LinuxLists.cc - Process-Shared Mutex (futex)

2002-06-06 16:21:02

Subject: Process-Shared Mutex (futex) - What is it good for ?

Nice to have everything as POSIX says, but how could process-shared
mutex be usefull ? Imagine two processes useing one mutex to lock shared
memory area. One process locks, and then dies (for example, it goes
sigSEGV way). Second process could wait for ages (untill reboot ?) and
it won't get lock() on that mutex ever. Wouldn't it be more usefull to
have automatic mutex cleanup after process death ? Just make a cleanup,
and mark it as 'damaged', so other processes will eventualy get error
saying that something went wrong.

--
Bye,

and have a very nice day !

2002-06-07 08:33:31

by Peter Wächtler

[permalink] [raw]

Subject: Re: Process-Shared Mutex (futex) - What is it good for ?

Vladimir Zidar wrote:
> Nice to have everything as POSIX says, but how could process-shared
> mutex be usefull ? Imagine two processes useing one mutex to lock shared
> memory area. One process locks, and then dies (for example, it goes
> sigSEGV way). Second process could wait for ages (untill reboot ?) and
> it won't get lock() on that mutex ever. Wouldn't it be more usefull to
> have automatic mutex cleanup after process death ? Just make a cleanup,
> and mark it as 'damaged', so other processes will eventualy get error
> saying that something went wrong.
>
>

Look at kernel/futex.c in 2.5 tree.
I vote for killing the "dangling" process - like it's done in IRIX.

2002-06-07 20:17:40

by Vladimir Zidar

[permalink] [raw]

Subject: Re: Process-Shared Mutex (futex) - What is it good for ?

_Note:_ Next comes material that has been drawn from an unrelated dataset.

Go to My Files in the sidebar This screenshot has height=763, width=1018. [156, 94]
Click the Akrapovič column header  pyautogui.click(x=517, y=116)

On Fri, 2002-06-07 at 10:35, Peter W?chtler wrote:
> Vladimir Zidar wrote:
> > Nice to have everything as POSIX says, but how could process-shared
> > mutex be usefull ? Imagine two processes useing one mutex to lock shared
> > memory area. One process locks, and then dies (for example, it goes
> > sigSEGV way). Second process could wait for ages (untill reboot ?) and
> > it won't get lock() on that mutex ever. Wouldn't it be more usefull to
> > have automatic mutex cleanup after process death ? Just make a cleanup,
> > and mark it as 'damaged', so other processes will eventualy get error
> > saying that something went wrong.
> >
> >
>
> Look at kernel/futex.c in 2.5 tree.
> I vote for killing the "dangling" process - like it's done in IRIX.

I don't like killing other processes just for that.

I like the way file locks works. But they have some shortcomings:

1. they work for files only (and consume one file descriptor per lock)
2. they don't work as expected (hm, well, what is exactly expected I
don't know, but I don't like how they work) when used from threads.

I don't like the way pshared pthread_mutex_t works
1. they are unnamed
2. there is no automatic cleanup

I don't like the way sysv ipc works.
1. they are ... well, not exactly *named*, but have some twisted
identifiers generated with ftok() on files, messing with inodes and such
that they look like one big kludge.
2. theres hard limit on how much of them can process create, use.
3. theres no automatic cleanups.

So I had to invent (or at least to pick idea from other OS-es (-: )
myself:

Here is what I've implemented so far, for private use, but if somebody
is interested, I would be glad share the source, even to release it
under GPL.

Process shared, thread shared, named mutexes.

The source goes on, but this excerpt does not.